Researchers have created a new energy-harvesting device that can draw power from sources such as radio and television transmitters, cell phone networks and satellite communications systems.
They say it could provide a new way to power networks of wireless sensors, microprocessors and communications chips, in a similar way to devices that harvest energy from vibrations.
“There is a large amount of electromagnetic energy all around us, but nobody has been able to tap into it,” said Manos Tentzeris, a professor in the Georgia Tech School of Electrical and Computer Engineering.
“We are using an ultra-wideband antenna that lets us exploit a variety of signals in different frequency ranges, giving us greatly increased power-gathering capability.”
And, cleverly, the team’s using inkjet printers to combine sensors, antennas and energy scavenging capabilities on paper or flexible polymers.
The resulting self powered wireless sensors could be used for chemical, biological, heat and stress sensing for defense and industry, say, or RFID tagging for manufacturing and shipping.

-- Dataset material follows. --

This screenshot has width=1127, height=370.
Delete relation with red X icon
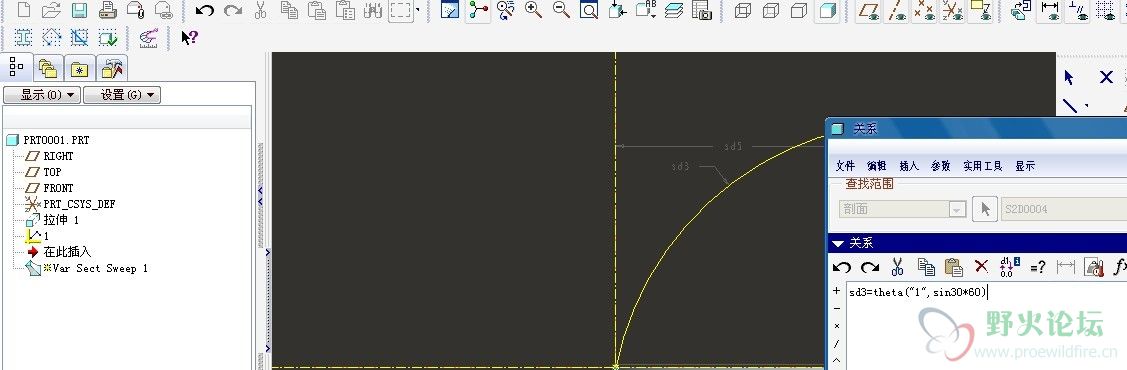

The team’s devices capture energy from a wide range of banks, convert it from AC to DC, and then store it in capacitors and batteries. They can currently take advantage of frequencies from FM radio to radar, a range spanning 100 megahertz to 15 gigahertz or higher.
Experiments using TV bands have already yielded power amounting to hundreds of microwatts, and multi-band systems are expected to generate one milliwatt or more. That’s enough to operate many small electronic devices, including a variety of sensors and microprocessors.
And by combining energy scavenging technology with supercapacitors and cycled operation, the Georgia Tech team expects to power devices requiring above 50 milliwatts. In this approach, energy builds up in a battery-like supercapacitor and can be used when the required power level is reached.